We are interested in causes of speech and language disorders and their impact on life skills. Our research has focused on genetic, neurological and medical basis of speech sound disorders. We have been funded for the last 26 years by the National Institutes on Deafness and Other Communication Disorders, and have followed children with speech sound disorders from preschool through adolescence.
Speech sound disorders are the most prevalent type of communication disorder in early childhood and often place an individual at risk for later academic difficulties. Individuals whose speech sound disorder persists past 8 years of age are at highest risk for poor long-term social-emotional, academic, and vocational outcomes.
Our current project seeks to reveal predictors of long-term problems to which individuals with early speech sound disorders are vulnerable, identify risk factors, and determine deficits to target in early interventions to insure more favorable educational, vocational, and behavioral outcomes.

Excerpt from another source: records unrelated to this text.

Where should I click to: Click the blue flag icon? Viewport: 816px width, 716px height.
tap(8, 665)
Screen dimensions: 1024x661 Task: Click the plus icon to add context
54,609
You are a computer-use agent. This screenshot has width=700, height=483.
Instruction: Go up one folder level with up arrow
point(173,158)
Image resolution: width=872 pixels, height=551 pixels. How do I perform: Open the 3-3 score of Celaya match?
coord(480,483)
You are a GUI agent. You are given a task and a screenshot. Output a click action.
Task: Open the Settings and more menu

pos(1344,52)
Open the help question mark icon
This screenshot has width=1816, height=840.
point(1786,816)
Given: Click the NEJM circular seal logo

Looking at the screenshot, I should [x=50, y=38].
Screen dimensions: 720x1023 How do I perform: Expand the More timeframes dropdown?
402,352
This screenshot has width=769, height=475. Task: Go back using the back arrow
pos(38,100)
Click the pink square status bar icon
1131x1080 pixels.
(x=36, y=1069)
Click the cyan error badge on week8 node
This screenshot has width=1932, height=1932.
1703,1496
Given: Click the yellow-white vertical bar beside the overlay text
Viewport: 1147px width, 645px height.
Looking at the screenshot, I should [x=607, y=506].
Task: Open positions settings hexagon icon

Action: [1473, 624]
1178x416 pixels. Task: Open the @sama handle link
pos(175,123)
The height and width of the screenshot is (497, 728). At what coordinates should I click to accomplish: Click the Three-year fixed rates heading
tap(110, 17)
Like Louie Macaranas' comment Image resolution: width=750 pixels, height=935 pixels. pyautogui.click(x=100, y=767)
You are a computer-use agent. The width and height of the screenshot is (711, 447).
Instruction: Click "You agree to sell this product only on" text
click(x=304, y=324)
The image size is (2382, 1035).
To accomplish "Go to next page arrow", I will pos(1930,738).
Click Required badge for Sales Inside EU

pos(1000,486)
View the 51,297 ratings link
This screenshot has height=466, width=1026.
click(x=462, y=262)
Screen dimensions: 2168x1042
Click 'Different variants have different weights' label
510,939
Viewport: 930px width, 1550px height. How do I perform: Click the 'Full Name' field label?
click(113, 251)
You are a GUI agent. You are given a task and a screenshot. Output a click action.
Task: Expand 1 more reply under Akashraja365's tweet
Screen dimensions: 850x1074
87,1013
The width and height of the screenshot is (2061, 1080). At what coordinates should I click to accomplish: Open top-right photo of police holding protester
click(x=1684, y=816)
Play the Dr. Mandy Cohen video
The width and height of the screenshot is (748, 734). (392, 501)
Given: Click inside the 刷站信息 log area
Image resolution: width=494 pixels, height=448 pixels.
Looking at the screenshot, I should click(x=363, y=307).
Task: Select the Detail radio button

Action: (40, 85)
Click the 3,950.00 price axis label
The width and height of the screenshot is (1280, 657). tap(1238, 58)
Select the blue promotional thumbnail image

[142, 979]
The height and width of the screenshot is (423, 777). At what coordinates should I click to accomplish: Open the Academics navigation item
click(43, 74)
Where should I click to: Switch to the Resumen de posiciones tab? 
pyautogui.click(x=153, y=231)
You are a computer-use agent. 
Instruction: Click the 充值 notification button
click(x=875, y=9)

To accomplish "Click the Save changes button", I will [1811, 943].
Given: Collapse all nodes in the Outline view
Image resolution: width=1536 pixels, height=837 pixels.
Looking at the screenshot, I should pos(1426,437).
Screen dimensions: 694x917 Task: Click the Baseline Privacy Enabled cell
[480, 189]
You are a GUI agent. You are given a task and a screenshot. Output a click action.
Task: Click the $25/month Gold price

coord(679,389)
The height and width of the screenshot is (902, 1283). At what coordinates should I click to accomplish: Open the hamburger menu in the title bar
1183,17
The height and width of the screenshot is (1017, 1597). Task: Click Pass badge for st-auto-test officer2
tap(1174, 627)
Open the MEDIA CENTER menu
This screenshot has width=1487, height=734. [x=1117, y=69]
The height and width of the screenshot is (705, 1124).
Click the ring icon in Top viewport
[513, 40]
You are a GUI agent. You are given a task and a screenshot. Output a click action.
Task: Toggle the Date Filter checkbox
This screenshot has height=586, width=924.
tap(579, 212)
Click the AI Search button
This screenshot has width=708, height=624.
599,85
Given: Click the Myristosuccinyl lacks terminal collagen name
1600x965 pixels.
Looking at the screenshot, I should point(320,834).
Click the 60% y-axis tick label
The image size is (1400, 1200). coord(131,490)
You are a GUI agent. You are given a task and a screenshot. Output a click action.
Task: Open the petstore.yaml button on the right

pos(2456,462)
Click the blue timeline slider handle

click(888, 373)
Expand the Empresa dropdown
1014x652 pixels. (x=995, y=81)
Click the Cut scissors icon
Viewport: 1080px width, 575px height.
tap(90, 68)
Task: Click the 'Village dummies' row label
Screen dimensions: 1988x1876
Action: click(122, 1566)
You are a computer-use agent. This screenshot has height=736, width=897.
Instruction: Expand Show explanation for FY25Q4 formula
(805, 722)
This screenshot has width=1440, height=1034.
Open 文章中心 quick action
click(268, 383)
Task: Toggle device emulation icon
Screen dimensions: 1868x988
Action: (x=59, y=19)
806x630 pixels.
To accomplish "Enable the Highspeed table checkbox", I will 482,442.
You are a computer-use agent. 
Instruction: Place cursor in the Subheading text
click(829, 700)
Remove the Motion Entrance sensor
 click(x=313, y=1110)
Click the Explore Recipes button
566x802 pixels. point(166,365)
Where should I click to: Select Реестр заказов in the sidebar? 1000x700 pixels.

In our prior studies, we have examined over 275 families of children with early childhood speech sound disorders and followed these children in to school age, adolescence and adulthood. Individuals were tested on a variety of different measures including: articulation skills, phonological awareness, receptive and expressive language, vocabulary, spelling, reading, written language, problem solving skills, narrative skills, oral motor abilities and spontaneous speech and language. Families were also asked to complete a family history and participate in a DNA collection.
Findings from this study demonstrated:
- Speech and language disorders are familial in nature.
- There are several subtypes of speech sound disorders: isolated speech sound disorders, speech sound disorders accompanied by language disorders, and apraxia of speech.
- Children with speech sound disorders alone have better long-term outcomes than children with both speech sound and language problems.
- Children with speech sound and language problems are more likely to develop reading, spelling and written language disorders in second, third and fourth grades than children with speech sound disorders alone.
- Candidate genes identified thus far influence brain development.
- Individuals whose speech sound disorder persists past 8 years of age are more likely to have language, reading, and written language difficulties at adolescence and adulthood.